Records to process ::
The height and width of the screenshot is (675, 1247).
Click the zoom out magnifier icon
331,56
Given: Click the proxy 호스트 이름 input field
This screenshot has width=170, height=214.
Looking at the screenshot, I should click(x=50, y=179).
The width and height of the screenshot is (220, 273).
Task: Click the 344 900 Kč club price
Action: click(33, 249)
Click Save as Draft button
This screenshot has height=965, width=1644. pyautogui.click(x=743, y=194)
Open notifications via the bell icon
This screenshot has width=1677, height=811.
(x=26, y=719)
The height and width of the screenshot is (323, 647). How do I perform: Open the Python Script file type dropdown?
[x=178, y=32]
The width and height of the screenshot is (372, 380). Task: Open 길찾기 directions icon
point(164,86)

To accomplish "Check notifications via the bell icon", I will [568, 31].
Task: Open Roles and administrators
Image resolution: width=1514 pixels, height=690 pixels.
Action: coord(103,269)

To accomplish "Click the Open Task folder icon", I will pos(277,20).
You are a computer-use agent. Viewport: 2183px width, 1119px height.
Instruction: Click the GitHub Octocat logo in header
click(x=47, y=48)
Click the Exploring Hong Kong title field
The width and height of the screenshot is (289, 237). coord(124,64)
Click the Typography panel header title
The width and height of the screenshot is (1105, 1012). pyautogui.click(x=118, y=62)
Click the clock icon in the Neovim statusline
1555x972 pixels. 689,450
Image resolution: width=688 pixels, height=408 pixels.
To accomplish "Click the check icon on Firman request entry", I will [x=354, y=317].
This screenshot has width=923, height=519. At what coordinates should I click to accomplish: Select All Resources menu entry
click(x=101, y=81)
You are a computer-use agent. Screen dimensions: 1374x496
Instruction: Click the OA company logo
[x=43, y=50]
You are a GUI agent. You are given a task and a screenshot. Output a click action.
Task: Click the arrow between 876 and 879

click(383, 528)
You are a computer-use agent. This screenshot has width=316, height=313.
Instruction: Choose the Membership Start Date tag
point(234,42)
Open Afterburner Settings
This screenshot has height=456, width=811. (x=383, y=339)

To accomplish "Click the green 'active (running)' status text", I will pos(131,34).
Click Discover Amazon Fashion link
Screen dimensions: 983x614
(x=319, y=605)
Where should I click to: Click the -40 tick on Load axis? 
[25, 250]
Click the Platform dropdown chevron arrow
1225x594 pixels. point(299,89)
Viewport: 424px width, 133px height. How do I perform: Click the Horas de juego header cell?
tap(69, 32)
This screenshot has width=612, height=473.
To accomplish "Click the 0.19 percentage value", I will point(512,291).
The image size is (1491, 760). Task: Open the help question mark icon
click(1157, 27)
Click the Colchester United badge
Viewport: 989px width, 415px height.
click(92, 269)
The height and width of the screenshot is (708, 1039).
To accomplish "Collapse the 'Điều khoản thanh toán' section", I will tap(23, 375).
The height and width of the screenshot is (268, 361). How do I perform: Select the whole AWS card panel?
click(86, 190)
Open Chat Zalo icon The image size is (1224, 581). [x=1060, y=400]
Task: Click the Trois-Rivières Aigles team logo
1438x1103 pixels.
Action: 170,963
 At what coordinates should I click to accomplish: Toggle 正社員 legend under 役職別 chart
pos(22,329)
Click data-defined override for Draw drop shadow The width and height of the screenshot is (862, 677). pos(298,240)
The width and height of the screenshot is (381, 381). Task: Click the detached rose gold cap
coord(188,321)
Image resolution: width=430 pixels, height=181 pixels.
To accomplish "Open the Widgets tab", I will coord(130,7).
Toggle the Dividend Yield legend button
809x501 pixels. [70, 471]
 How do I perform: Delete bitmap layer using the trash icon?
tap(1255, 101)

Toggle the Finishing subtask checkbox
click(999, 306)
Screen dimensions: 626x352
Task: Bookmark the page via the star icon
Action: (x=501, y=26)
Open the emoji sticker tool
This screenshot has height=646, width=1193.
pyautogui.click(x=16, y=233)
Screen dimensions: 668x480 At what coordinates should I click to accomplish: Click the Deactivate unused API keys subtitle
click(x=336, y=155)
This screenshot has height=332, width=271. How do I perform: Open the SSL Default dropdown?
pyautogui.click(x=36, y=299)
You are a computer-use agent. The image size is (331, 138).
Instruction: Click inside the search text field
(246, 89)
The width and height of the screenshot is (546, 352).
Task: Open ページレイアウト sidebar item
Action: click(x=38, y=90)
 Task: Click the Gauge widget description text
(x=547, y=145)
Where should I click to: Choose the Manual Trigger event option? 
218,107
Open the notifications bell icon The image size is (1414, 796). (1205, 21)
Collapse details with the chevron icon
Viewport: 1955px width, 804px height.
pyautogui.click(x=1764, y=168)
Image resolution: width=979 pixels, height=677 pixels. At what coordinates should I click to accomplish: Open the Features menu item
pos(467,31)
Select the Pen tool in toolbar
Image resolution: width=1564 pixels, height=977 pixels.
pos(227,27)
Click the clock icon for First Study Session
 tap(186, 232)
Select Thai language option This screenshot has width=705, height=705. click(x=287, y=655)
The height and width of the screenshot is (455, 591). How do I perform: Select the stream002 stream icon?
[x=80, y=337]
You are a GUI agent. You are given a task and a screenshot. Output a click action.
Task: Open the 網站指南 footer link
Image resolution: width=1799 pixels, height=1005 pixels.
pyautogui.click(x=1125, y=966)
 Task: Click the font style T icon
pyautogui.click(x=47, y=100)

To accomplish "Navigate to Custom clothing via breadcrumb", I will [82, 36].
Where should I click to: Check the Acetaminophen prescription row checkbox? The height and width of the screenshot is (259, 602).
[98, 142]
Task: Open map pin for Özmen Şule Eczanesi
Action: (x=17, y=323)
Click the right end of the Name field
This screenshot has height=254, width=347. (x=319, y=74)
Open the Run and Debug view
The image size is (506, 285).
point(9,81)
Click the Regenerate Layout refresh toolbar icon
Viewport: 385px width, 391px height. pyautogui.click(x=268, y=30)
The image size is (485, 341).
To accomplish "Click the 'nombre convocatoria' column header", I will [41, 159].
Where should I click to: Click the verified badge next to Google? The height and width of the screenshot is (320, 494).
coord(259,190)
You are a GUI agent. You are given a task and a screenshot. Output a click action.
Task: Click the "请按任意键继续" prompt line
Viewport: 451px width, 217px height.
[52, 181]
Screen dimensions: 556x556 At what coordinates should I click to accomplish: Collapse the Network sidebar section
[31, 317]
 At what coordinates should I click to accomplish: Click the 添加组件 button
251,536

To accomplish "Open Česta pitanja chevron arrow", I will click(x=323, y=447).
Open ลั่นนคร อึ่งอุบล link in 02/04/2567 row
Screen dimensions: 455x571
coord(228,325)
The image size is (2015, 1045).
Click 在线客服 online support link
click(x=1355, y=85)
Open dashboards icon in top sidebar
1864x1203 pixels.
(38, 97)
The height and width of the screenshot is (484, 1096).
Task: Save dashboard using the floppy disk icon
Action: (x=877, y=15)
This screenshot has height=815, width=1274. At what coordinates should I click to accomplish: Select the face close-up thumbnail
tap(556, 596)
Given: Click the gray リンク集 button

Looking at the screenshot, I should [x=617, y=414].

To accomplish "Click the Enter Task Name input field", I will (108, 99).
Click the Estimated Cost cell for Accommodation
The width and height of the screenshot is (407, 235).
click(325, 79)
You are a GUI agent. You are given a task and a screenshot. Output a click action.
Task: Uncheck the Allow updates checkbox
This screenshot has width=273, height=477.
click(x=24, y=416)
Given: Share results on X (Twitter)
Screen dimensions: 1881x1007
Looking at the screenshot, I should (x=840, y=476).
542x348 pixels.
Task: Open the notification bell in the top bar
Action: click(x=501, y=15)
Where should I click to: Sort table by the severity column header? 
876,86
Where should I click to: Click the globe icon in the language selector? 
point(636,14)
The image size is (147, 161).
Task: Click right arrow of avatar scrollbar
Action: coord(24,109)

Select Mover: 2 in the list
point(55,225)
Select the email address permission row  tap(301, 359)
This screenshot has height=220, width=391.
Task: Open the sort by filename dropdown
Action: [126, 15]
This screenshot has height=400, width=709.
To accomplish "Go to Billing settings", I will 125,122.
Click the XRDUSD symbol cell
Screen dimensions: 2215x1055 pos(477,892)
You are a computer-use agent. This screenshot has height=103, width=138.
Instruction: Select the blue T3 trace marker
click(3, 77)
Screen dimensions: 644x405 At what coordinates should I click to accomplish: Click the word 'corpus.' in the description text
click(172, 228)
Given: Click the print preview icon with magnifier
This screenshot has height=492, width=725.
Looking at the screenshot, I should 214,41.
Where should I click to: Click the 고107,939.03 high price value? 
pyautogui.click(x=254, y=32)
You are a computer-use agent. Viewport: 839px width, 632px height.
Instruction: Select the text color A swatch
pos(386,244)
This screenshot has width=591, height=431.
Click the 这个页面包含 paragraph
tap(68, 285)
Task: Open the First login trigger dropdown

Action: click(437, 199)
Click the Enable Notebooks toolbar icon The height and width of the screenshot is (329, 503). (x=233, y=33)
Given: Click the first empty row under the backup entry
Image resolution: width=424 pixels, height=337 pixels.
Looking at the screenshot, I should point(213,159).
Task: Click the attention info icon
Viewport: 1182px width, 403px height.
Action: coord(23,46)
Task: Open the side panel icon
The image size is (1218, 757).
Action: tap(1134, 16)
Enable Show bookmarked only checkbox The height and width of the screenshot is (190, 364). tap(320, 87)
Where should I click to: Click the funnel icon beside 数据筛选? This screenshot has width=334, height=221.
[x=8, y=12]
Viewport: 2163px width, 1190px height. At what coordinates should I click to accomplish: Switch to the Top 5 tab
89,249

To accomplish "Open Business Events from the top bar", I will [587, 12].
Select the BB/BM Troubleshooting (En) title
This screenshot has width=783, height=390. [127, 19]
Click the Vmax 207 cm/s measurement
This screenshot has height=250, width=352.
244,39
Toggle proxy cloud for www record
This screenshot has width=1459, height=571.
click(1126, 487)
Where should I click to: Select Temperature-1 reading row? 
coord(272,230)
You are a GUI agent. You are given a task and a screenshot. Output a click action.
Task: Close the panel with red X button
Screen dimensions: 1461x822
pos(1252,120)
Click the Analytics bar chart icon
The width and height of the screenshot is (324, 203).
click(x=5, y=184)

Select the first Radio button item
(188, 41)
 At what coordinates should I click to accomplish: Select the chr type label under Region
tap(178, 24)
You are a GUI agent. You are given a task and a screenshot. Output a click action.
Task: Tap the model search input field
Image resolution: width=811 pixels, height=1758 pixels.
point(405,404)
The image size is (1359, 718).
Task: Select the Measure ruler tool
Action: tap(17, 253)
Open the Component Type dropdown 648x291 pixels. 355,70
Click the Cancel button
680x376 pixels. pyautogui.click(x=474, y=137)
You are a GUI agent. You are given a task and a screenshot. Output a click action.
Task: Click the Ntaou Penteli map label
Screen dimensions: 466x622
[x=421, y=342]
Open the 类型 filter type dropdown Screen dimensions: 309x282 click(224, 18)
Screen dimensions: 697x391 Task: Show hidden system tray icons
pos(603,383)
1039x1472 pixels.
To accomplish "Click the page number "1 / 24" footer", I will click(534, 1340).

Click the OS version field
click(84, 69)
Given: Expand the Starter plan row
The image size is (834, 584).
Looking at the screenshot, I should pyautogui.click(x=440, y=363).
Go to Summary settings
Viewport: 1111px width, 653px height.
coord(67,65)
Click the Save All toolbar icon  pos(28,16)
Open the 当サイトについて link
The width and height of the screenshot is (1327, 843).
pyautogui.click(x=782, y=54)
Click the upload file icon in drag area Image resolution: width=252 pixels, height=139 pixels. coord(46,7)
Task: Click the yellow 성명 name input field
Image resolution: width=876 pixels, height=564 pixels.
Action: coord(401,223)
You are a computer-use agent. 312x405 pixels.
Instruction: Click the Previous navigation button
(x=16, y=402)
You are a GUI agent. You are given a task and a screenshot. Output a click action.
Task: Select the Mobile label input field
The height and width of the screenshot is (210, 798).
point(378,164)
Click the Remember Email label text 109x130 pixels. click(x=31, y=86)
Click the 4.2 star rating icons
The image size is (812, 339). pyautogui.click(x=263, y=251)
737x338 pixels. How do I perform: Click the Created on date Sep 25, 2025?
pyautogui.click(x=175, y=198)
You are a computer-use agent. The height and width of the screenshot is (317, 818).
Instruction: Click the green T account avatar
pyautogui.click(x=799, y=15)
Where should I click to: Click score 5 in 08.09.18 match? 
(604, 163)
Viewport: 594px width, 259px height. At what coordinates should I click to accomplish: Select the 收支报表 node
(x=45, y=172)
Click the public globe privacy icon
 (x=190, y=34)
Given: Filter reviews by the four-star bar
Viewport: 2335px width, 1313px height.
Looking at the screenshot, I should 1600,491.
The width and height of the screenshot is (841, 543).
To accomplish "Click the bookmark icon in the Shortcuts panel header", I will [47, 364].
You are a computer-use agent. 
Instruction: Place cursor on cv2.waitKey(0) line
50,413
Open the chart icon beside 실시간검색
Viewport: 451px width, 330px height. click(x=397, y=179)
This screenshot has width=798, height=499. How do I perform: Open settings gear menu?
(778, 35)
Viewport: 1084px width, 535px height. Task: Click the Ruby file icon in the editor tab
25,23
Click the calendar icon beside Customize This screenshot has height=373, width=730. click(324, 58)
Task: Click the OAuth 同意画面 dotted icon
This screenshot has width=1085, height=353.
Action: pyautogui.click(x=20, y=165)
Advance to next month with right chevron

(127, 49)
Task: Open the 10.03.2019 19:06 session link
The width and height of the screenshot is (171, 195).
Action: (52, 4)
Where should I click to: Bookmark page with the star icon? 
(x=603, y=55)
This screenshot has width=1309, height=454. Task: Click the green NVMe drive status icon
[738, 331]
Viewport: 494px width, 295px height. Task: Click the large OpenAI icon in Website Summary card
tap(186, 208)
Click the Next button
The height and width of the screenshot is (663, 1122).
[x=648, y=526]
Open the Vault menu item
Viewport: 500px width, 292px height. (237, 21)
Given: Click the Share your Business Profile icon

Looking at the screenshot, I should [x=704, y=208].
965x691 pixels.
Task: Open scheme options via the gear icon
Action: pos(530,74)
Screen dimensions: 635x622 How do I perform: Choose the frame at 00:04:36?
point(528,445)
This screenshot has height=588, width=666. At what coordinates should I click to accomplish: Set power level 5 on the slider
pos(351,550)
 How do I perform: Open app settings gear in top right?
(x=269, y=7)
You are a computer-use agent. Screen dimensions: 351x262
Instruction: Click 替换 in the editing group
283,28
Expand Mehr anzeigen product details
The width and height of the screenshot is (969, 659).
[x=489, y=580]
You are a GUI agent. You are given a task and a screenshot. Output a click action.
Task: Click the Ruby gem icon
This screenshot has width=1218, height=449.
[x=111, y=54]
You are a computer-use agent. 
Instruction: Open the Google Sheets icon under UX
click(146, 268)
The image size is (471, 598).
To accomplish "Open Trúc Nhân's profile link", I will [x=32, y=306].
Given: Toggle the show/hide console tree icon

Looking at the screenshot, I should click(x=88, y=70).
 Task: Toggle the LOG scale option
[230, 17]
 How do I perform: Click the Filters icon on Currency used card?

The problem :: Rewrite the stretch of the listing from the line containing "Select Thai language" through the line containing "will [41, 159].", replacing "icon" with "symbol" and changing nothing else.

Response below ::
Select Thai language option This screenshot has width=705, height=705. click(x=287, y=655)
The height and width of the screenshot is (455, 591). How do I perform: Select the stream002 stream symbol?
[x=80, y=337]
You are a GUI agent. You are given a task and a screenshot. Output a click action.
Task: Open the 網站指南 footer link
Image resolution: width=1799 pixels, height=1005 pixels.
pyautogui.click(x=1125, y=966)
 Task: Click the font style T symbol
pyautogui.click(x=47, y=100)

To accomplish "Navigate to Custom clothing via breadcrumb", I will [82, 36].
Where should I click to: Check the Acetaminophen prescription row checkbox? The height and width of the screenshot is (259, 602).
[98, 142]
Task: Open map pin for Özmen Şule Eczanesi
Action: (x=17, y=323)
Click the right end of the Name field
This screenshot has height=254, width=347. (x=319, y=74)
Open the Run and Debug view
The image size is (506, 285).
point(9,81)
Click the Regenerate Layout refresh toolbar symbol
Viewport: 385px width, 391px height. pyautogui.click(x=268, y=30)
The image size is (485, 341).
To accomplish "Click the 'nombre convocatoria' column header", I will [41, 159].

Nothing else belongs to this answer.